In terms of the Companies Act 2001, it is possible to incorporate a company and limit shareholder and/or member liability by shares and by guarantee. This type of Company is often referred to as a hybrid company and operates like a quasi-trust.
This is an effective means to protect assets during estate planning as members can make use of hybridised company structures to ensure that the benefits of privately held business assets are transferred to dependents.
Dale International performs a comprehensive range of trustee and quasi-trustee services (in the form of Companies limited by share or guarantee). Our consultative approach produces customised structures with individualised wealth management solutions to effectively mitigate risks, and protect your interests.
More information about Companies limited by share or guarantee
Limited Liability, Maximum Benefits
The underlying principle of a hybrid company is to limit the liability of certain members.
In the case of shareholders, their liability is limited to the unpaid amount on shares held while in the case of members who have given a guarantee, their liability is limited to the respective amount they have undertaken to contribute from time to time, or upon dissolution.
When this type of company is used like a quasi-trust, the company is structured with voting shares, which have no rights to dividends and no participation in the capital or income of the company in any way.
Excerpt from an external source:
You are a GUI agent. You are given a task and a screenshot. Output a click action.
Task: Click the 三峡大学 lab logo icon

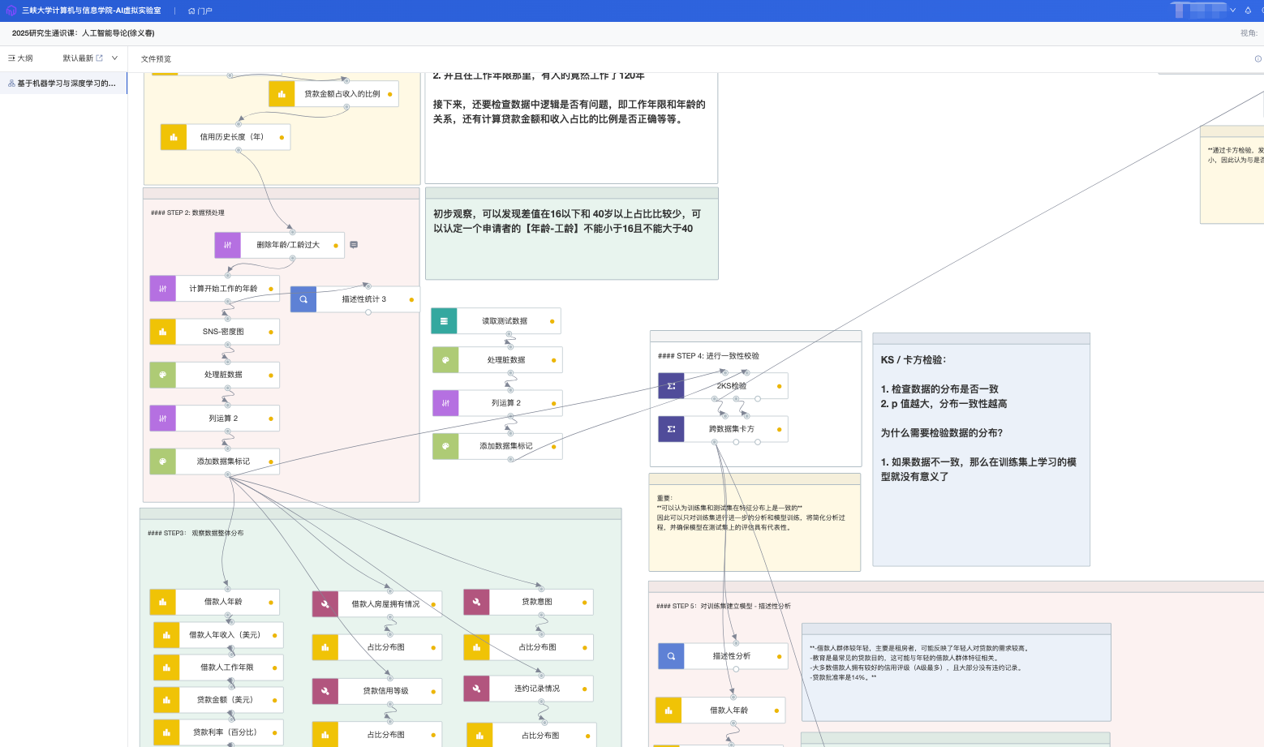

Conversely, members with no voting rights may participate fully in the income and capital of the company. Thus control of the company legally rests with the shareholders, but all benefits flow to the members.
Benefits of Companies Limited by share and by guarantee
A member’s interest may be extinguished on death to eliminate succession problems, remove any probate requirements and therefore eliminate any inheritance tax/estate duty implications.
In addition, depending on how the Constitution of the company is drafted, the member may transfer his rights and duties to the Company, in part or in whole, to third parties. This enables the deceased members family to continue to benefit from the income and capital of the company.
In a typical scenario, shares are issued to DITCL or its nominee, having legal ownership of the Company and its assets but unable to receive financial benefit from holding the shares. All of the financial benefits flow to the members, placing them in a position similar to beneficiaries of a typical trust. In this way, Dale International acts like a quasi-trustee.